___ GIVEN TEXT
27 In any event, both parties were in agreement that I could have regard to the grounds set out in Article 36(1) of the Model Law (see [4] above). I am therefore of the view that I can consider, in the alternative, whether the Leave Order should be set aside on the basis of Article 36(1)(a)(ii) of the Model Law, namely that enforcement of the Award should be refused on the basis that the party against whom the Award was invoked (ie. the Defendant) was otherwise unable to present its case. Even though this ground was not specifically raised in SUM 6442 or in the Defendant’s affidavits, both parties nevertheless argued their cases comprehensively on the basis of the breach of natural justice ground. There is therefore no injustice or prejudice that would be caused to the Defendant (or for that matter, the Plaintiff) if this court were to consider whether enforcement should be refused pursuant to Article 36(1)(a)(ii) of the Model Law (see OMG Holdings Pte Ltd v Pos Ad Sdn Bhd [2012] 4 SLR 231 at [18] in the context of the court’s powers to allow an unpleaded claim being raised). Given the manner in which the parties argued their respective cases, Article 36(1)(a)(ii) of the Model Law would, in my view, have been more relevant since that particular provision specifically encompasses the breach of natural justice ground.
28 Either way, I now move on to consider the applicable legal principles in respect of the breach of natural justice ground, on which both parties presented detailed submissions.
29 It must now be considered hornbook law that a party challenging an arbitral award on the ground that there has been a breach of natural justice must establish all of the following elements (Soh Beng Tee & Co Pte Ltd v Fairmount Development Pte Ltd [2007] 3 SLR(R) 86 (“Soh Beng Tee”) at [29], reaffirmed by the Court of Appeal in L W Infrastructure Pte Ltd v Lim Chin San Contractors Pte Ltd and another appeal [2013] 1 SLR 125 (“L W Infrastructure”) at [48] and China Machine New Energy Corp v Jaguar Energy Guatemala LLC [2020] 1 SLR 695 (“China Machine”) at [86]):
(a) which rule of natural justice has been breached;
(b) how it was breached;
(c) in what way the breach was connected to the making of the award; and
(d) how the breach prejudiced the rights of the challenging party.
30 The approach of the courts to challenges to arbitral awards (or their enforcement) based on the breach of natural justice ground is undergirded by the overarching principles of limited curial intervention and recognition of the autonomy of the arbitral process (Soh Beng Tee at [65(c)]). As explained by the Court of Appeal in AJU ([25] supra) at [65], the “policy of the IAA is to treat IAA awards in the same way as it treats foreign arbitral awards where public policy objections to arbitral awards are concerned”, and as such, findings of fact made in an IAA award are “binding on the parties and cannot be reopened except where there is fraud, breach of natural justice or some other recognised vitiating factor” (emphasis added).
______
> [TASKS TO CARRY OUT]:
a) In the judgment excerpt:
(i) Under which provision of the Model Law does the court say it can consider, in the alternative, setting aside the Leave Order?
(ii) Which case is cited first for the elements a party must establish when challenging an award for breach of natural justice?
(iii) Which two overarching principles underpin the courts' approach to such challenges?
b) Can you pick up the judgment excerpt on the natural justice ground after its last sentence and carry it on?
___ RECORDED DATA
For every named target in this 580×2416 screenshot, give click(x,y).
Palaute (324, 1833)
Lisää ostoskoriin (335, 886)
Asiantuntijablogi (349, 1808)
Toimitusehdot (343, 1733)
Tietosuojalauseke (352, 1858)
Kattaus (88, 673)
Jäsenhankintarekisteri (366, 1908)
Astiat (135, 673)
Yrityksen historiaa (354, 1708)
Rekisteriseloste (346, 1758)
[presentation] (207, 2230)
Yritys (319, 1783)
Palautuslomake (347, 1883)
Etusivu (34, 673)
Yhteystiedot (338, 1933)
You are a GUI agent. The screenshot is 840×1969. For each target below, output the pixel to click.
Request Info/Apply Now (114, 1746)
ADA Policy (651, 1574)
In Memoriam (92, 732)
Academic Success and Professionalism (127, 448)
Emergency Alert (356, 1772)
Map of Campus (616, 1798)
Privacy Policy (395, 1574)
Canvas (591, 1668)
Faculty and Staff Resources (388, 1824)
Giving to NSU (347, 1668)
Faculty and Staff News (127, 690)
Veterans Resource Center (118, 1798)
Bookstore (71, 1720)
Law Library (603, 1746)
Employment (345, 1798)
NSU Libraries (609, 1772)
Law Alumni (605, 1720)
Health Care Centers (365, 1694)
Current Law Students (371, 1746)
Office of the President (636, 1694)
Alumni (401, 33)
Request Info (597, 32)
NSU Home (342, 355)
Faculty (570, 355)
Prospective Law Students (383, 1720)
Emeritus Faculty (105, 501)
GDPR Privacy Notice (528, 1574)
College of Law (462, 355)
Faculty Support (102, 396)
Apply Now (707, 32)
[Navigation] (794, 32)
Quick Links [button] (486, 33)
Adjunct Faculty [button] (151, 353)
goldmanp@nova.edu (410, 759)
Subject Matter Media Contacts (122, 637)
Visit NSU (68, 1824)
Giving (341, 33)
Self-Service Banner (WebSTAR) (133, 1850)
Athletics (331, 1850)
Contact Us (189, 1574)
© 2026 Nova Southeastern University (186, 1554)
______
> [ANSWERS FOR THIS EXERCISE]:
a)
(i) Article 36(1)(a)(ii) of the Model Law.
(ii) Soh Beng Tee & Co Pte Ltd v Fairmount Development Pte Ltd [2007] 3 SLR(R) 86.
(iii) Limited curial intervention and recognition of the autonomy of the arbitral process.

b)
31 From the cases that have come before the courts, it is possible to distil a number of specific principles and pointers regarding the overall approach adopted by the courts when dealing with a challenge to an award based on a complaint of breach of natural justice. These principles would apply with equal force to an application to resist the recognition or enforcement of an arbitral award. Drawing together various strands from the cases, I would summarise some of the more pertinent points as follows:
(a) the burden on the party seeking to persuade the court to intervene, whether to set aside or refuse enforcement of an arbitral award, is a high one and it is only in exceptional cases that a court will find that threshold crossed (China Machine at [87]);
(b) the standard of proof for such a challenge is on the balance of probabilities (see Beijing Sinozonto Mining Investment Co Ltd v Goldenray Consortium (Singapore) Pte Ltd [2014] 1 SLR 814 at [48] on s 31(4) of the IAA in respect of whether enforcement of a foreign arbitral award would be contrary to the public policy of Singapore; see also Denmark Skibstekniske Konsulenter A/S I Likvidation v Ultrapolis 3000 Investments Ltd [2010] 3 SLR 661 at [43], Strandore Invest A/S and others v Soh Kim Wat [2010] SGHC 151 at [23] and Galsworthy Ltd of the Republic of Liberia v Glory Wealth Shipping Pte Ltd [2011] 1 SLR 727 at [11] in respect of refusing enforcement of a foreign arbitral award under s 31(2) of the IAA, which requires the challenging party to prove grounds that are largely identical to those enumerated in Article 36(1)(a) of the Model Law);
(c) an arbitral award is to be read generously and in a reasonable and commercial way, in the sense that the general approach of the courts is to strive to uphold the award; in this context, consideration may be given to the eminence of the arbitrator in his or her field and experience in the area of law concerned (TMM Division Maritima SA de CV v Pacific Richfield Marine Pte Ltd [2013] 4 SLR 972 (“TMM”) at [44] - [45] citing Atkins Limited v The Secretary of State for Transport [2013] EWHC 139 (TCC) and Zermalt Holdings SA v Nu-Life Upholstery Repairs Ltd [1985] 2 EGLR 14);
(d) flowing from (c), an arbitral award should be read supportively, meaning it should be given a reading which is likely to uphold it rather than to destroy it (Soh Beng Tee at [59]);
(e) the corollary of (d) is that it is not the court’s function to assiduously comb an arbitral award microscopically in its attempt to determine if there was any blame or fault in the arbitral process (Soh Beng Tee at [65(f)]; in short, the court should not nit-pick at the award (TMM at [45]);
(f) the overarching inquiry (which must be contextual and based on the facts and circumstances of each case) is whether the arbitral process was conducted in a manner that was fair, and whether what was done (or not done as the case may be) by the arbitral tribunal culminating in the arbitral award fell within the range of what a reasonable and fair-minded tribunal in those circumstances might have done (China Machine at [104(c)]).
Analysis and decision
32 With these various principles in mind, I turn to the first ground on which the Defendant seeks to set aside the Leave Order, namely, that allowing the Award to be enforced would be against the public policy of Singapore by reason of the breach of natural justice in the making of the Award.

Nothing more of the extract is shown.